[Begin EXTRACTED ENTRIES]

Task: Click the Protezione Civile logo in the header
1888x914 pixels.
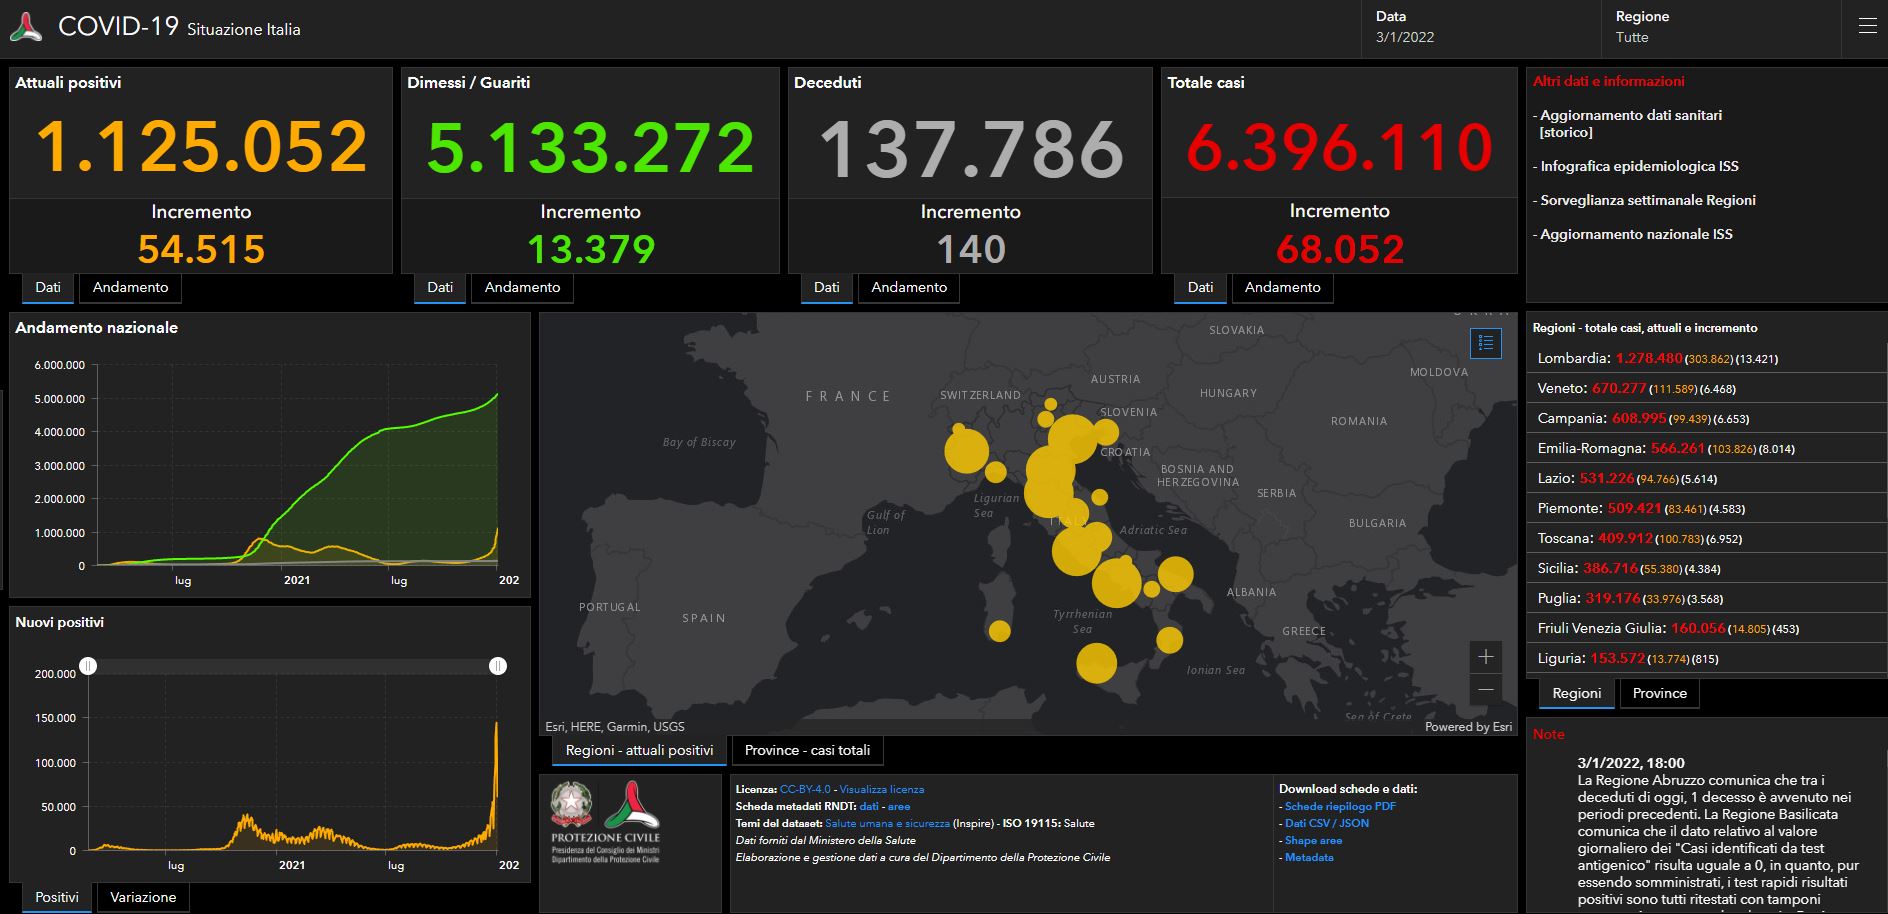Action: pos(26,28)
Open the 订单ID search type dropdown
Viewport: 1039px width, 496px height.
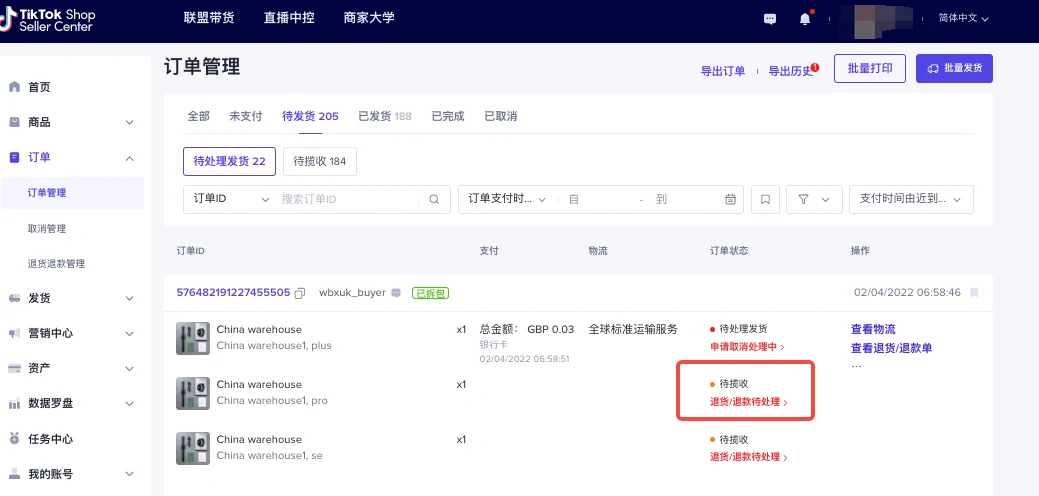[230, 199]
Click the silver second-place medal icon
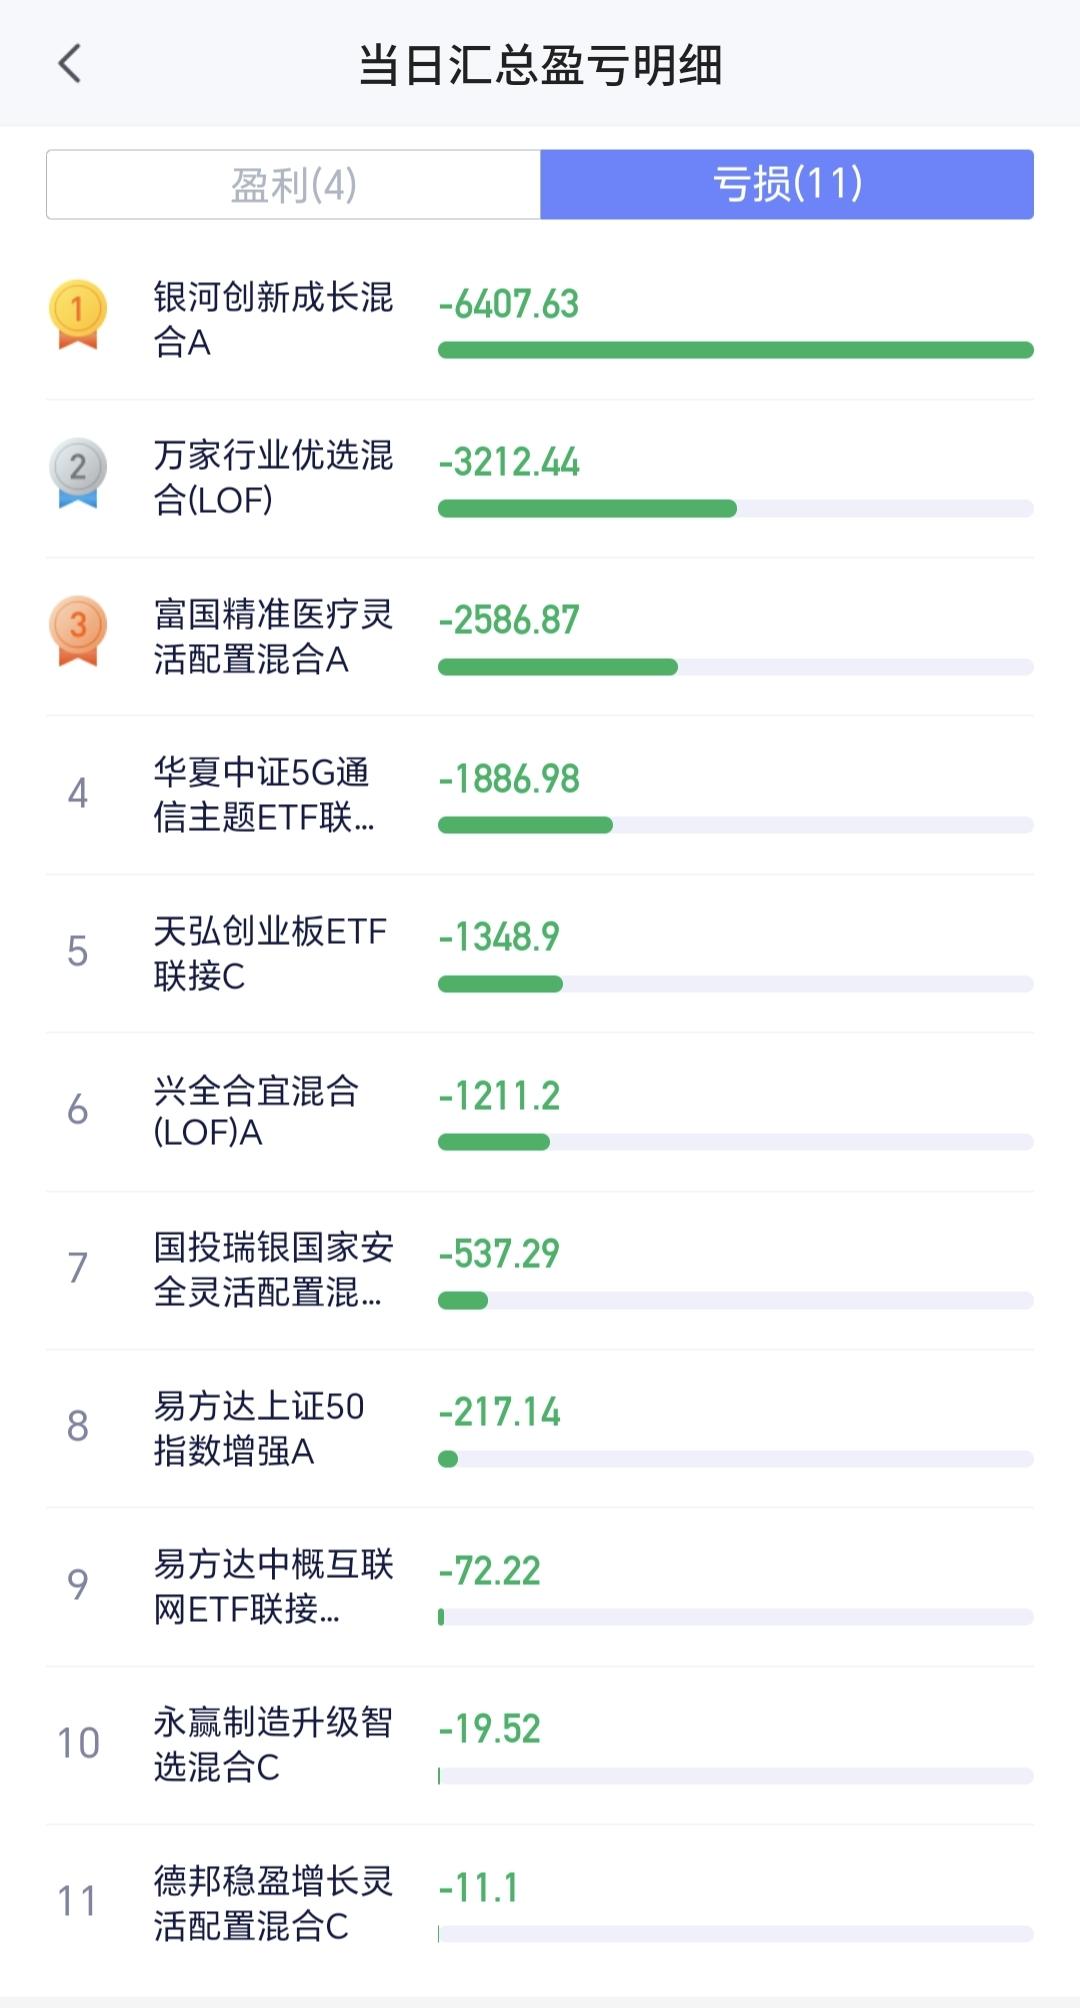The width and height of the screenshot is (1080, 2008). (78, 472)
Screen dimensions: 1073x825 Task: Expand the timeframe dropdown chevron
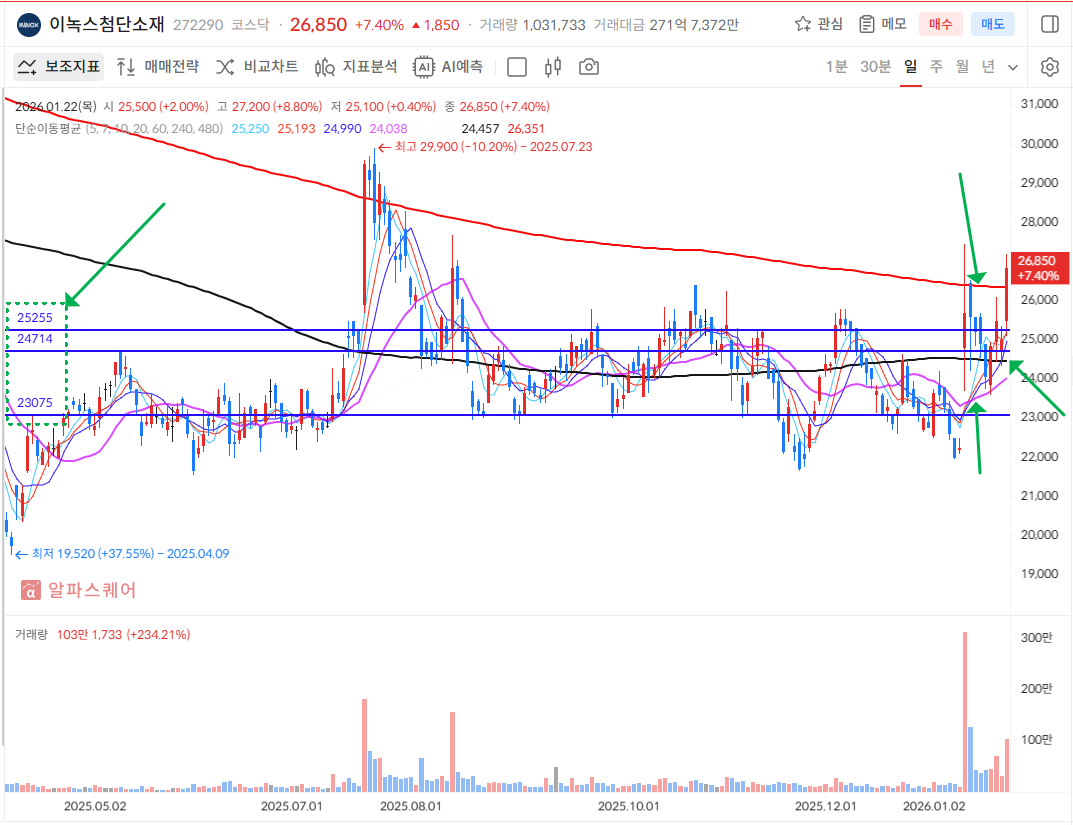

[End EXTRACTED ENTRIES]

STATED GOAL → Please repeat the material above exactly, line for line, leaving out the pictures.

RESULT OF THE TASK →
Task: Click the Protezione Civile logo in the header
1888x914 pixels.
Action: pos(26,28)
Open the 订单ID search type dropdown
Viewport: 1039px width, 496px height.
[230, 199]
Click the silver second-place medal icon
The width and height of the screenshot is (1080, 2008). (78, 472)
Screen dimensions: 1073x825 Task: Expand the timeframe dropdown chevron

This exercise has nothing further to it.